__How to complete this task__
Copy out the records below exactly as they appear.

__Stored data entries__
-*-*-

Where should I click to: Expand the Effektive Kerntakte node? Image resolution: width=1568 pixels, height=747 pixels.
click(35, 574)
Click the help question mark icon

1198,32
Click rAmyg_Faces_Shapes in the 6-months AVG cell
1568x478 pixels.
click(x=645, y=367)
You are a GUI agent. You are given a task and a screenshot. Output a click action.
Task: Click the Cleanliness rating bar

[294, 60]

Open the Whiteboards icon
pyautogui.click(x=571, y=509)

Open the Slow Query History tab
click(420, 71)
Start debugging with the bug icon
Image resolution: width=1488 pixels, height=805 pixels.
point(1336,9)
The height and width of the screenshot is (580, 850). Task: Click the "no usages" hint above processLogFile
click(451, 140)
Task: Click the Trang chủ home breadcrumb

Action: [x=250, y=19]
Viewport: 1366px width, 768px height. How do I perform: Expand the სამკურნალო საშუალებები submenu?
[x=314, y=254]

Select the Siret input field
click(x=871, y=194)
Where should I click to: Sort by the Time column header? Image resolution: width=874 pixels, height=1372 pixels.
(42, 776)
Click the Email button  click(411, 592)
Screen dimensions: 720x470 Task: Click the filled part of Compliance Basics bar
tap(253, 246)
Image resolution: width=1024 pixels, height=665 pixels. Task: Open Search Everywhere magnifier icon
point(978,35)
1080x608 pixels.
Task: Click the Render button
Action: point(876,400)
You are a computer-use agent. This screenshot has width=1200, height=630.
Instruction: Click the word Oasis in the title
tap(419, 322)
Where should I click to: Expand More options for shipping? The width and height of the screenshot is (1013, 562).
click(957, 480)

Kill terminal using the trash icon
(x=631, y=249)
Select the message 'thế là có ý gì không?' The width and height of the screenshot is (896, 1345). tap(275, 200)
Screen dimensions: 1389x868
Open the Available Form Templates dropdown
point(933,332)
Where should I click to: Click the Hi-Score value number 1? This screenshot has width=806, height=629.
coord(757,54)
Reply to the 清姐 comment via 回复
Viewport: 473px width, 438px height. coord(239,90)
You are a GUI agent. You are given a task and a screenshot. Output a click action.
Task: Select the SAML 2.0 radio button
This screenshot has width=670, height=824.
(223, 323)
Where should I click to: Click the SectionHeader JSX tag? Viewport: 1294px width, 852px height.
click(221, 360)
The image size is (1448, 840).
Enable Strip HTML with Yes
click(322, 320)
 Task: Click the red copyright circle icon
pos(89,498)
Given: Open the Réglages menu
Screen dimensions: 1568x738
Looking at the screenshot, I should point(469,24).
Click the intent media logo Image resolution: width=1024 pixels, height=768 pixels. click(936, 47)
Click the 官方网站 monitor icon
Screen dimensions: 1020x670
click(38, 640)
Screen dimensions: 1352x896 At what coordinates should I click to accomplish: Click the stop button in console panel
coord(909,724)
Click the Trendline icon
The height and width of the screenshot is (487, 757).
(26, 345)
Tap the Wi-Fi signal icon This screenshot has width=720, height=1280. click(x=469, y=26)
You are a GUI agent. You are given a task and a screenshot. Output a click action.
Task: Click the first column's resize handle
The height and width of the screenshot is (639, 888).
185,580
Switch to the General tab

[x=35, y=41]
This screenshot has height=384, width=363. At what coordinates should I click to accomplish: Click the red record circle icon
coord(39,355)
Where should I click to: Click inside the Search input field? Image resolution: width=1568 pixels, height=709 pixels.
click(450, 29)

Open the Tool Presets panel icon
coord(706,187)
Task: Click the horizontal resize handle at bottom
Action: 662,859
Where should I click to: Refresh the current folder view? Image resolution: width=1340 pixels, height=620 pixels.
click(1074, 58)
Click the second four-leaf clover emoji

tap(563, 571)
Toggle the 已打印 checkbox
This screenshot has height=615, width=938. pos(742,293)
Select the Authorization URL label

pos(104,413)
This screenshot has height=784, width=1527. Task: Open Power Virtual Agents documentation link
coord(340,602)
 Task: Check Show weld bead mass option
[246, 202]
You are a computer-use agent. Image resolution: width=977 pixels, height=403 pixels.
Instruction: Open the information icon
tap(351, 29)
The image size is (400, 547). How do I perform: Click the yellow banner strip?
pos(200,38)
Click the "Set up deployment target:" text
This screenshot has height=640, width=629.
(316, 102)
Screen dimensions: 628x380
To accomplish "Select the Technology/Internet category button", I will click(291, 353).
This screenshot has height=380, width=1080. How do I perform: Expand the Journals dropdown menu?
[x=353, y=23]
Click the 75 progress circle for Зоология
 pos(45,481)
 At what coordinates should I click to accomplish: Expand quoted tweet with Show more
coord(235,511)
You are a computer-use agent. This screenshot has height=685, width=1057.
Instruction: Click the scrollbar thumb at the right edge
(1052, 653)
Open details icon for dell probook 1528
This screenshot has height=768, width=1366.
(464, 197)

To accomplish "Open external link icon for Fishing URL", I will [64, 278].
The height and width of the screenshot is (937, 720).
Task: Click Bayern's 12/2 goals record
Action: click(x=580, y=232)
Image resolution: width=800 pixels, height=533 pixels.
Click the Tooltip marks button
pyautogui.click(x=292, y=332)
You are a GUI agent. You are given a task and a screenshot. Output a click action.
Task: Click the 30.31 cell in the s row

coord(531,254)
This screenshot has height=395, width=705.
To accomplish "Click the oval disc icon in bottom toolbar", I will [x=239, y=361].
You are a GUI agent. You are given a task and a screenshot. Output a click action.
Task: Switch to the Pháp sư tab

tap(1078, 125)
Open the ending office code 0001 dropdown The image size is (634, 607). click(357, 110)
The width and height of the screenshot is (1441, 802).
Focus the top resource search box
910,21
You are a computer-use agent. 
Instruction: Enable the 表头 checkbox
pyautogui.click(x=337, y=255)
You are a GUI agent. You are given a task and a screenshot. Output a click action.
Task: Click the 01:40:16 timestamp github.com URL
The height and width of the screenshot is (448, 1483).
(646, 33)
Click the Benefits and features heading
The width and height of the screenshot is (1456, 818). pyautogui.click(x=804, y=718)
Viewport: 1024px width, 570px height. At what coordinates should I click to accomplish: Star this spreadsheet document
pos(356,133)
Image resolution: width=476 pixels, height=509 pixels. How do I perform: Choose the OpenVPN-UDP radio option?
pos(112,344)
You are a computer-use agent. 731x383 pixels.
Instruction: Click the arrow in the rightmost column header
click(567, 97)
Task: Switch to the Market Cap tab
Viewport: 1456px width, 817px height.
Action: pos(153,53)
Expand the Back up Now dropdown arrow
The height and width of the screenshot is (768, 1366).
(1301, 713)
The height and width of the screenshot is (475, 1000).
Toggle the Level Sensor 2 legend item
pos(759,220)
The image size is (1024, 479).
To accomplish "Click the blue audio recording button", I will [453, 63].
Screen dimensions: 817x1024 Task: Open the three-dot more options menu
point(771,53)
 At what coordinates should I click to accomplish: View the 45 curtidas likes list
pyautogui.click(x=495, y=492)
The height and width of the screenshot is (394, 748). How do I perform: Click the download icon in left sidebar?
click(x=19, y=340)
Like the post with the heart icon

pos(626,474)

-*-*-

__Your response__
Where should I click to: Expand the Effektive Kerntakte node? Image resolution: width=1568 pixels, height=747 pixels.
click(35, 574)
Click the help question mark icon

1198,32
Click rAmyg_Faces_Shapes in the 6-months AVG cell
1568x478 pixels.
click(x=645, y=367)
You are a GUI agent. You are given a task and a screenshot. Output a click action.
Task: Click the Cleanliness rating bar

[294, 60]

Open the Whiteboards icon
pyautogui.click(x=571, y=509)

Open the Slow Query History tab
click(420, 71)
Start debugging with the bug icon
Image resolution: width=1488 pixels, height=805 pixels.
point(1336,9)
The height and width of the screenshot is (580, 850). Task: Click the "no usages" hint above processLogFile
click(451, 140)
Task: Click the Trang chủ home breadcrumb

Action: [x=250, y=19]
Viewport: 1366px width, 768px height. How do I perform: Expand the სამკურნალო საშუალებები submenu?
[x=314, y=254]

Select the Siret input field
click(x=871, y=194)
Where should I click to: Sort by the Time column header? Image resolution: width=874 pixels, height=1372 pixels.
(42, 776)
Click the Email button  click(411, 592)
Screen dimensions: 720x470 Task: Click the filled part of Compliance Basics bar
tap(253, 246)
Image resolution: width=1024 pixels, height=665 pixels. Task: Open Search Everywhere magnifier icon
point(978,35)
1080x608 pixels.
Task: Click the Render button
Action: point(876,400)
You are a computer-use agent. This screenshot has width=1200, height=630.
Instruction: Click the word Oasis in the title
tap(419, 322)
Where should I click to: Expand More options for shipping? The width and height of the screenshot is (1013, 562).
click(957, 480)

Kill terminal using the trash icon
(x=631, y=249)
Select the message 'thế là có ý gì không?' The width and height of the screenshot is (896, 1345). tap(275, 200)
Screen dimensions: 1389x868
Open the Available Form Templates dropdown
point(933,332)
Where should I click to: Click the Hi-Score value number 1? This screenshot has width=806, height=629.
coord(757,54)
Reply to the 清姐 comment via 回复
Viewport: 473px width, 438px height. coord(239,90)
You are a GUI agent. You are given a task and a screenshot. Output a click action.
Task: Select the SAML 2.0 radio button
This screenshot has width=670, height=824.
(223, 323)
Where should I click to: Click the SectionHeader JSX tag? Viewport: 1294px width, 852px height.
click(221, 360)
The image size is (1448, 840).
Enable Strip HTML with Yes
click(322, 320)
 Task: Click the red copyright circle icon
pos(89,498)
Given: Open the Réglages menu
Screen dimensions: 1568x738
Looking at the screenshot, I should point(469,24).
Click the intent media logo Image resolution: width=1024 pixels, height=768 pixels. click(936, 47)
Click the 官方网站 monitor icon
Screen dimensions: 1020x670
click(38, 640)
Screen dimensions: 1352x896 At what coordinates should I click to accomplish: Click the stop button in console panel
coord(909,724)
Click the Trendline icon
The height and width of the screenshot is (487, 757).
(26, 345)
Tap the Wi-Fi signal icon This screenshot has width=720, height=1280. click(x=469, y=26)
You are a GUI agent. You are given a task and a screenshot. Output a click action.
Task: Click the first column's resize handle
The height and width of the screenshot is (639, 888).
185,580
Switch to the General tab

[x=35, y=41]
This screenshot has height=384, width=363. At what coordinates should I click to accomplish: Click the red record circle icon
coord(39,355)
Where should I click to: Click inside the Search input field? Image resolution: width=1568 pixels, height=709 pixels.
click(450, 29)

Open the Tool Presets panel icon
coord(706,187)
Task: Click the horizontal resize handle at bottom
Action: 662,859
Where should I click to: Refresh the current folder view? Image resolution: width=1340 pixels, height=620 pixels.
click(1074, 58)
Click the second four-leaf clover emoji

tap(563, 571)
Toggle the 已打印 checkbox
This screenshot has height=615, width=938. pos(742,293)
Select the Authorization URL label

pos(104,413)
This screenshot has height=784, width=1527. Task: Open Power Virtual Agents documentation link
coord(340,602)
 Task: Check Show weld bead mass option
[246, 202]
You are a computer-use agent. Image resolution: width=977 pixels, height=403 pixels.
Instruction: Open the information icon
tap(351, 29)
The image size is (400, 547). How do I perform: Click the yellow banner strip?
pos(200,38)
Click the "Set up deployment target:" text
This screenshot has height=640, width=629.
(316, 102)
Screen dimensions: 628x380
To accomplish "Select the Technology/Internet category button", I will click(291, 353).
This screenshot has height=380, width=1080. How do I perform: Expand the Journals dropdown menu?
[x=353, y=23]
Click the 75 progress circle for Зоология
 pos(45,481)
 At what coordinates should I click to accomplish: Expand quoted tweet with Show more
coord(235,511)
You are a computer-use agent. This screenshot has height=685, width=1057.
Instruction: Click the scrollbar thumb at the right edge
(1052, 653)
Open details icon for dell probook 1528
This screenshot has height=768, width=1366.
(464, 197)

To accomplish "Open external link icon for Fishing URL", I will [64, 278].
The height and width of the screenshot is (937, 720).
Task: Click Bayern's 12/2 goals record
Action: click(x=580, y=232)
Image resolution: width=800 pixels, height=533 pixels.
Click the Tooltip marks button
pyautogui.click(x=292, y=332)
You are a GUI agent. You are given a task and a screenshot. Output a click action.
Task: Click the 30.31 cell in the s row

coord(531,254)
This screenshot has height=395, width=705.
To accomplish "Click the oval disc icon in bottom toolbar", I will [x=239, y=361].
You are a GUI agent. You are given a task and a screenshot. Output a click action.
Task: Switch to the Pháp sư tab

tap(1078, 125)
Open the ending office code 0001 dropdown The image size is (634, 607). click(357, 110)
The width and height of the screenshot is (1441, 802).
Focus the top resource search box
910,21
You are a computer-use agent. 
Instruction: Enable the 表头 checkbox
pyautogui.click(x=337, y=255)
You are a GUI agent. You are given a task and a screenshot. Output a click action.
Task: Click the 01:40:16 timestamp github.com URL
The height and width of the screenshot is (448, 1483).
(646, 33)
Click the Benefits and features heading
The width and height of the screenshot is (1456, 818). pyautogui.click(x=804, y=718)
Viewport: 1024px width, 570px height. At what coordinates should I click to accomplish: Star this spreadsheet document
pos(356,133)
Image resolution: width=476 pixels, height=509 pixels. How do I perform: Choose the OpenVPN-UDP radio option?
pos(112,344)
You are a computer-use agent. 731x383 pixels.
Instruction: Click the arrow in the rightmost column header
click(567, 97)
Task: Switch to the Market Cap tab
Viewport: 1456px width, 817px height.
Action: pos(153,53)
Expand the Back up Now dropdown arrow
The height and width of the screenshot is (768, 1366).
(1301, 713)
The height and width of the screenshot is (475, 1000).
Toggle the Level Sensor 2 legend item
pos(759,220)
The image size is (1024, 479).
To accomplish "Click the blue audio recording button", I will [453, 63].
Screen dimensions: 817x1024 Task: Open the three-dot more options menu
point(771,53)
 At what coordinates should I click to accomplish: View the 45 curtidas likes list
pyautogui.click(x=495, y=492)
The height and width of the screenshot is (394, 748). How do I perform: Click the download icon in left sidebar?
click(x=19, y=340)
Like the post with the heart icon

pos(626,474)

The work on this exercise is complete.